Start of Data to process
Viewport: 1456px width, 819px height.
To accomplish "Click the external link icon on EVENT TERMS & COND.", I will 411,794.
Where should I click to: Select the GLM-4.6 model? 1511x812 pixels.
End of Data to process
Start of Data to process
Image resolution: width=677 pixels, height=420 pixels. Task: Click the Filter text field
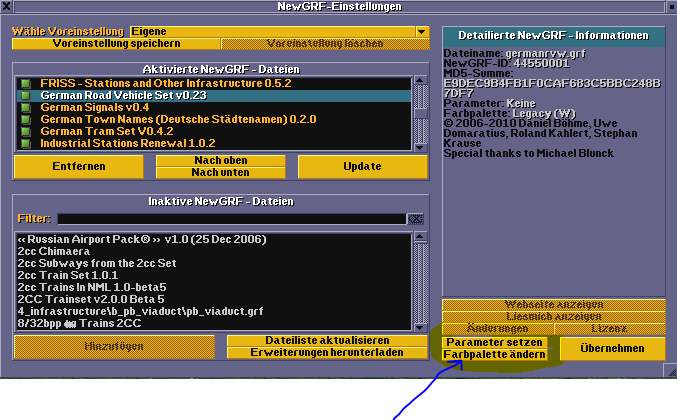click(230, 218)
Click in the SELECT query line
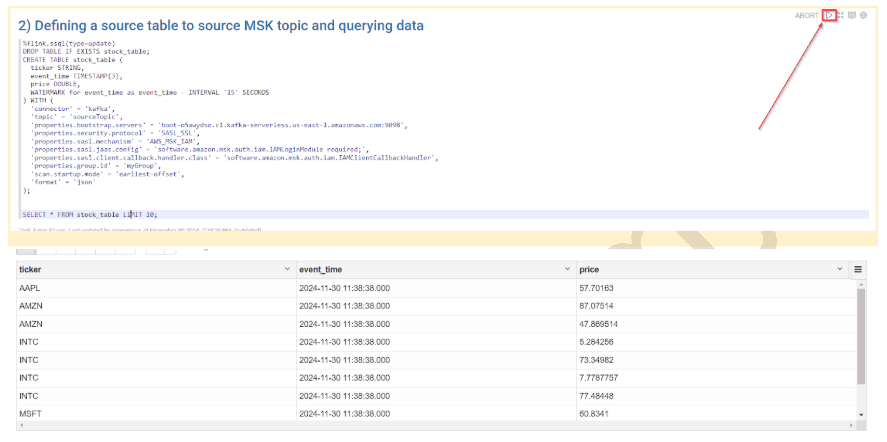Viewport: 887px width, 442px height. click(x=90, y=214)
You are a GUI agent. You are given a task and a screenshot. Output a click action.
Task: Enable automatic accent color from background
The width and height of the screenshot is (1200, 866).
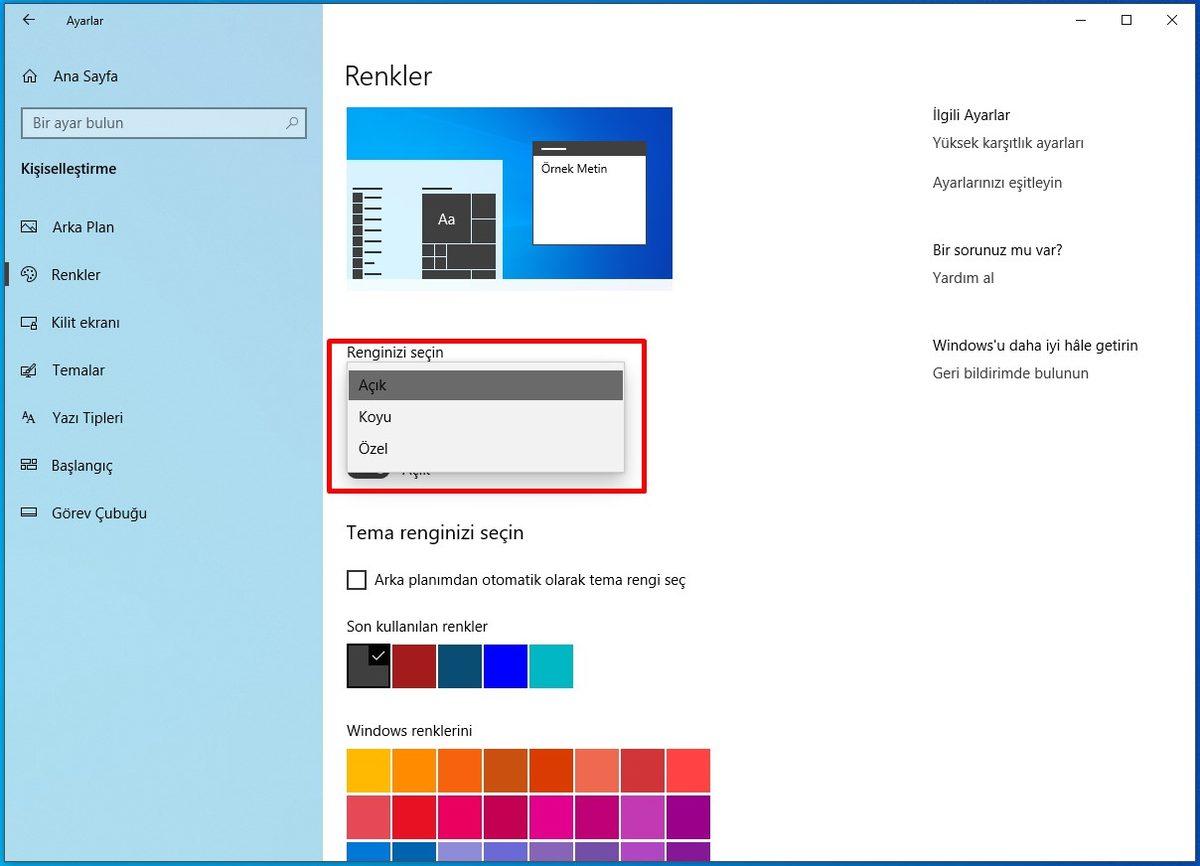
End of Data to process
Start of Data to process
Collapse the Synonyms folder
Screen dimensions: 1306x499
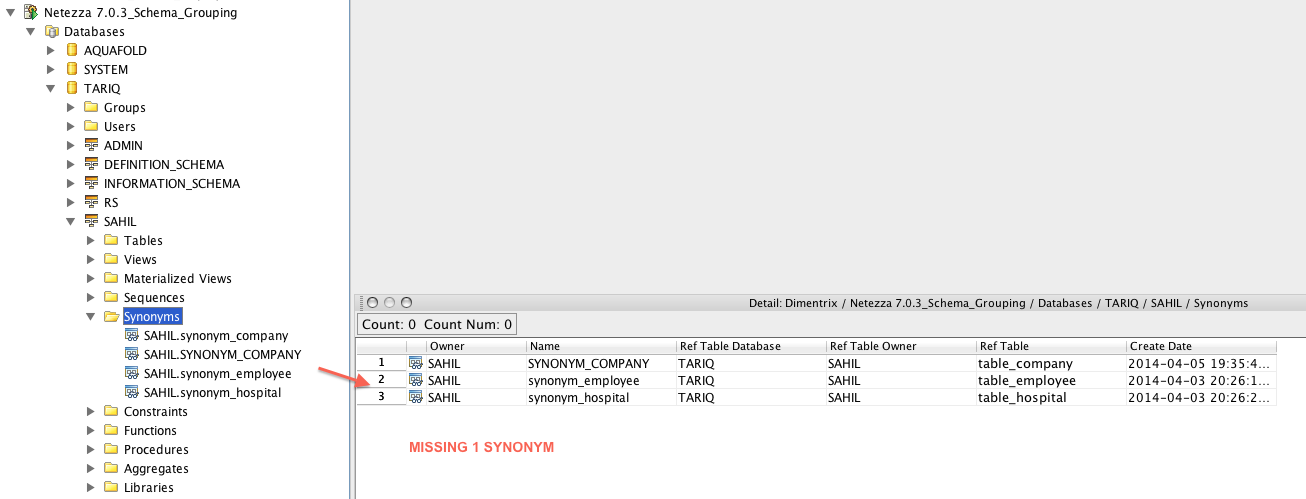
End of Data to process
Taking the entries above, print exactly the lines starting at the line with "Collapse the Synonyms folder" and ending at the line with "Screen dimensions: 1306x499", both included.

Collapse the Synonyms folder
Screen dimensions: 1306x499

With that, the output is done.